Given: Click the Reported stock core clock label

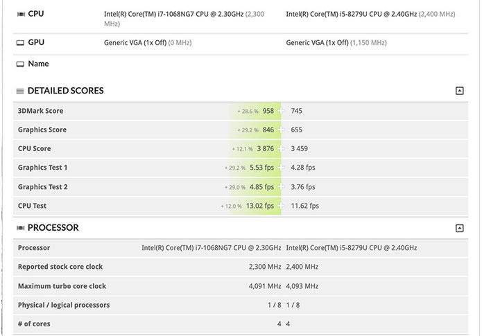Looking at the screenshot, I should 60,267.
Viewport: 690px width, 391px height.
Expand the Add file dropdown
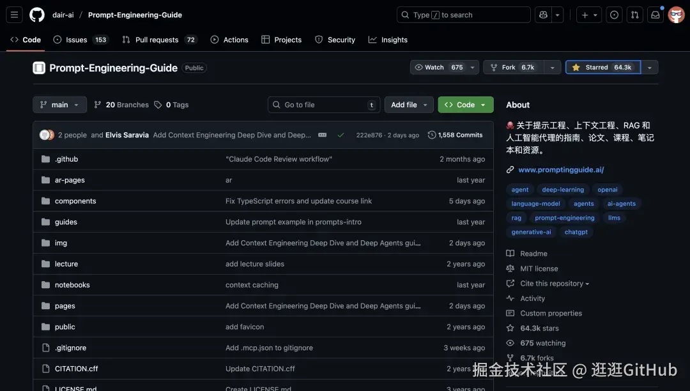coord(409,105)
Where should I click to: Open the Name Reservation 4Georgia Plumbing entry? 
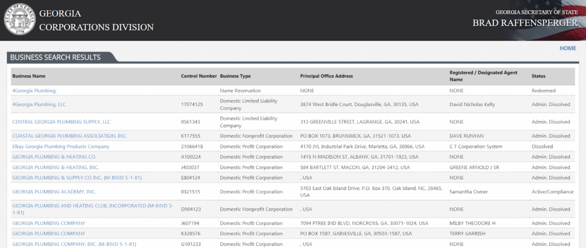pyautogui.click(x=34, y=90)
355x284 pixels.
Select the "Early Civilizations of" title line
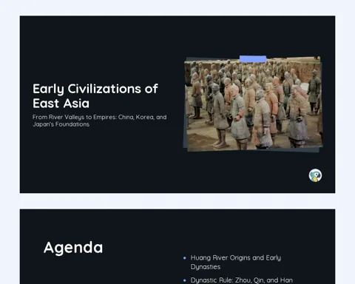(x=95, y=89)
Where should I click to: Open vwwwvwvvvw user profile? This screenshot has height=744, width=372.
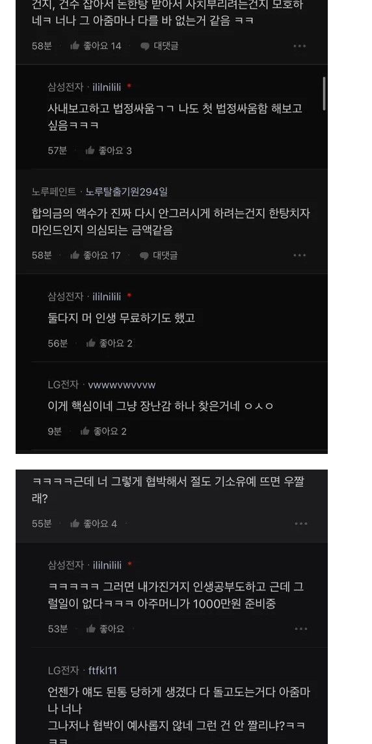pos(122,385)
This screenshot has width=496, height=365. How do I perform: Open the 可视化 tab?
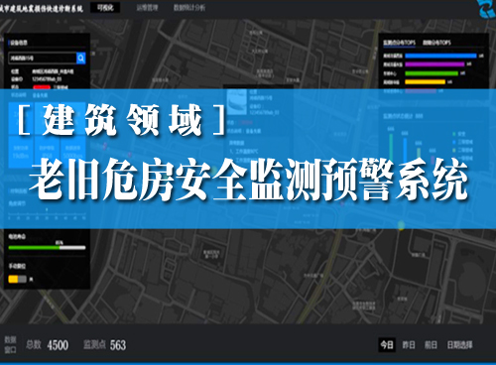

● ● ● ● ● ● ●

Talimatlar ve Koşullar: Yukarıdaki satırların tamamını harfi harfine, tek karakter değiştirmeden yeniden yazar mısın? Resimleri cevaba dahil etme.

Alıştırma Çözümü:
Given: Click the Reported stock core clock label

Looking at the screenshot, I should 60,267.
Viewport: 690px width, 391px height.
Expand the Add file dropdown
coord(409,105)
Where should I click to: Open the Name Reservation 4Georgia Plumbing entry? 
pyautogui.click(x=34, y=90)
355x284 pixels.
Select the "Early Civilizations of" title line
(x=95, y=89)
Where should I click to: Open vwwwvwvvvw user profile? This screenshot has height=744, width=372.
pos(122,385)
This screenshot has width=496, height=365. How do I perform: Open the 可视化 tab?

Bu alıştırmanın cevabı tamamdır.